Sentenza Sentenza Cassazione Civile n. 5691 del 09/03/2010

Cassazione civile sez. trib., 09/03/2010, (ud. 26/01/2010, dep. 09/03/2010), n.5691

LA CORTE SUPREMA DI CASSAZIONE

SEZIONE TRIBUTARIA

Composta dagli Ill.mi Sigg.ri Magistrati:

Dott. PLENTEDA Donato – Presidente –

Dott. D’ALONZO Michele – Consigliere –

Dott. MAGNO Giuseppe Vito Antonio – Consigliere –

Dott. PERSICO Mariaida – Consigliere –

Dott. DIDOMENICO Vincenzo – rel.
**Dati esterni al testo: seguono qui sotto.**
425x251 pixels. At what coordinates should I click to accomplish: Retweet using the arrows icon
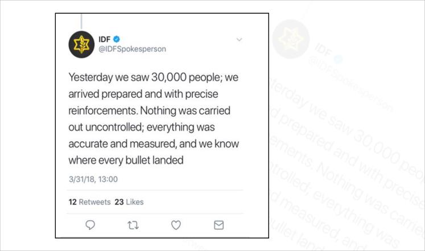point(133,225)
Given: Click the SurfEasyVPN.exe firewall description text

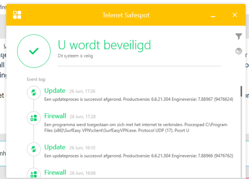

Consigliere –

ha pronunciato la seguente:

sentenza

sul ricorso 6822/2005 proposto da:

SIPES SRL IN LIQUIDAZIONE in persona del legale rappresentante pro

tempore liquidatore amministratore unico, elettivamente domiciliato

in ROMA VIA DELLA GIULIANA 63, presso lo studio dell’avvocato GARATTI

Luciano, che lo rappresenta e difende giusta delega in calce;

– ricorrente –

contro

AMMINISTRAZIONE DELLE FINANZE in persona del Ministro pro tempore,

AGENZIA DELLE ENTRATE UFFICIO DI BRENO in persona del Direttore pro

tempore, MINISTERO DELL’ECONOMIA E FINANZE in persona del Ministro

pro tempore, elettivamente domiciliati in ROMA VIA DEI PORTOGHESI 12,

presso l’AVVOCATURA GENERALE DELLO STATO, che li rappresenta e

difende ope legis;

– controricorrenti –

avverso la sentenza n. 27/2004 della COMM. TRIB. REG. SEZ. DIST. di

BRESCIA, depositata il 19/04/2004;

udita la relazione della causa svolta nella Pubblica udienza del

26/01/2010 dal Consigliere Dott. VINCENZO DIDOMENICO;

udito il P.M., in persona del Sostituto Procuratore Generale Dott. DE

NUNZIO Wladimiro, che ha concluso per l’inammissibilità del ricorso.

 

Fatto

SVOLGIMENTO DEL PROCESSO

La società S.I.P.E.S. in liquidazione ha proposto ricorso per cassazione avverso la sentenza della Commissione Regionale della Lombardia Sezione Staccata di Brescia dep. il 19/04/2004 che, respingendo l’appello della contribuente, aveva confermato la sentenza della Commissione Tributaria Provinciale di Brescia che aveva rigettato il ricorso della medesima avverso gli avvisi di rettifica per gli anni 1994 e 1995.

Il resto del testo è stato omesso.